A React + TypeScript SPA that customers use to manage tenants, users,
roles, API keys, policies, YARA rules, SDP and safety policies, billing,
and analysis history. It authenticates via Auth0 and never holds API
keys; all programmatic calls go through bearer-token API keys minted
from this UI.

The frontend ships a thin in-app help link to this docs site. It does
**not** embed docs.

### `api.lasscyber.com` — API service

The customer-facing FastAPI application. Async-first, deployed to Google
Cloud Run with autoscaling. Every product endpoint lives under
`/api/v1/`. Health endpoints live at `/health`, `/healthz`, and the
mirror under `/api/v1/`.

The API is the only component that talks to:

* the Postgres database,
* the model service,
* Google Cloud DLP / NLP / Web Risk / Vertex,
* Auth0 management,
* Stripe and SendGrid.

### `model_service` — internal inference

A separate Cloud Run service running on **L4 16 GB GPU** instances.
Hosts:

* The prompt-injection / jailbreak BERT classifiers
  (`Llama-Prompt-Guard-2`, `DeBERTa-v3` injection v2, ONNX defenders).
* The safety LLM-as-a-judge (`google/shieldgemma-2b`,
  `google/shieldgemma-9b`, `google/shieldgemma-27b`) via vLLM.

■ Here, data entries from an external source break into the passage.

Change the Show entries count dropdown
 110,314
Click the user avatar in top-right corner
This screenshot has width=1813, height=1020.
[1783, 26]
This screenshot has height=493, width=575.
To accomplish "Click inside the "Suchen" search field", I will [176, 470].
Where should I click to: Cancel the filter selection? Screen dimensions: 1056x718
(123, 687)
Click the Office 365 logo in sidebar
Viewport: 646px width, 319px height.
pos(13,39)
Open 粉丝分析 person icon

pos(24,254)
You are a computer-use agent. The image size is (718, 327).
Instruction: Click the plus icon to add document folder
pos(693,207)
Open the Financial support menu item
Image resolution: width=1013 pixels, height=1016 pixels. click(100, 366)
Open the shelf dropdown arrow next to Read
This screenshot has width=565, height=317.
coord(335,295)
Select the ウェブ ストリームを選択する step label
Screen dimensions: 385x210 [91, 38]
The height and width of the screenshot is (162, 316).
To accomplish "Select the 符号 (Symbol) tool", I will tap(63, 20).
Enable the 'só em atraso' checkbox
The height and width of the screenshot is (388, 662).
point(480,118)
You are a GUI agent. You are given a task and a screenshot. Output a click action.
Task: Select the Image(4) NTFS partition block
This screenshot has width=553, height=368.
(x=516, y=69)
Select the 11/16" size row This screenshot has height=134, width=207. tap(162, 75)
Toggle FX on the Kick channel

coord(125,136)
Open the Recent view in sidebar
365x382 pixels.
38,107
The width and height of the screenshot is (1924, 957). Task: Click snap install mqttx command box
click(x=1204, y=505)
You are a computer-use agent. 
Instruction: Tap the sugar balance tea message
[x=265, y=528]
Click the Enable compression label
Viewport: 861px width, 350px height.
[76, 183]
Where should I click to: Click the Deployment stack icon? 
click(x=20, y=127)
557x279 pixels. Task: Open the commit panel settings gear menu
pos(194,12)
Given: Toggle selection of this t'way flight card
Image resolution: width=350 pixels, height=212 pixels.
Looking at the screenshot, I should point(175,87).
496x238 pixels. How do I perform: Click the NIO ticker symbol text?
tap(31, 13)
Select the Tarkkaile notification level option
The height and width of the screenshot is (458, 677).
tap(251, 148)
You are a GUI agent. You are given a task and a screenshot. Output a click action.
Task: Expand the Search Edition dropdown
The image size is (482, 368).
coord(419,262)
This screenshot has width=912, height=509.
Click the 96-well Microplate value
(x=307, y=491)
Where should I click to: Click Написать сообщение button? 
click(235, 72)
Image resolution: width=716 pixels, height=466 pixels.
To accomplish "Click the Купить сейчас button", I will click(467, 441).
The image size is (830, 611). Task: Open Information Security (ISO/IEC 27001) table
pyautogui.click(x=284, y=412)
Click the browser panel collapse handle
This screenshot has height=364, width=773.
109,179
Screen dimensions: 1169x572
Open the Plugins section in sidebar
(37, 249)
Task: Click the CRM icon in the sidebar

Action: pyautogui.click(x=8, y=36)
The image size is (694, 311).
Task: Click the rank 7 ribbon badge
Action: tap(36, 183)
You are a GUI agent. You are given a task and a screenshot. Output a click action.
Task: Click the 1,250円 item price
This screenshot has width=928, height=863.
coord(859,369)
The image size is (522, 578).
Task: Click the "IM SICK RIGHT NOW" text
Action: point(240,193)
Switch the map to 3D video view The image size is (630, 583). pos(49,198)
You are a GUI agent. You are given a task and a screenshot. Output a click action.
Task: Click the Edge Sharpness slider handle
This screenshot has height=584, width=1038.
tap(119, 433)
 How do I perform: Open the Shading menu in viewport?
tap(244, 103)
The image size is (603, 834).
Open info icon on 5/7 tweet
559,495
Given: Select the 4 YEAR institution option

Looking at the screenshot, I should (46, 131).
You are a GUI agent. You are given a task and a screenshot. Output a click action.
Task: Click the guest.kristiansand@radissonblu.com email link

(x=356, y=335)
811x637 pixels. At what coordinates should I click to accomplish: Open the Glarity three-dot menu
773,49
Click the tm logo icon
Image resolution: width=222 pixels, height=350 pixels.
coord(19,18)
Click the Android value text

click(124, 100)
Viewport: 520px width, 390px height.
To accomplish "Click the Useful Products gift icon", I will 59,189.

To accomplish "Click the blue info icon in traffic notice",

The API service authenticates to the model service with an internal
service account; the model service is not reachable from the public
internet. If you ever see a model-service hostname in a URL, that is a
bug — only the API proxies through.

### Postgres + pgvector

A single Cloud SQL Postgres instance backs the API:

* Tenants, users, roles, invitations, audit events.
* API keys (hashed, never the raw value).
* Policies, YARA rules and policies, SDP policies, safety policies.
* Threat intelligence embeddings (`PromptInjection` table, 768-dim
  pgvector column). Queries use cosine similarity.
* Billing artifacts (subscription state, usage rollups, plan catalog).
* Idempotency keys and rate-limit counters.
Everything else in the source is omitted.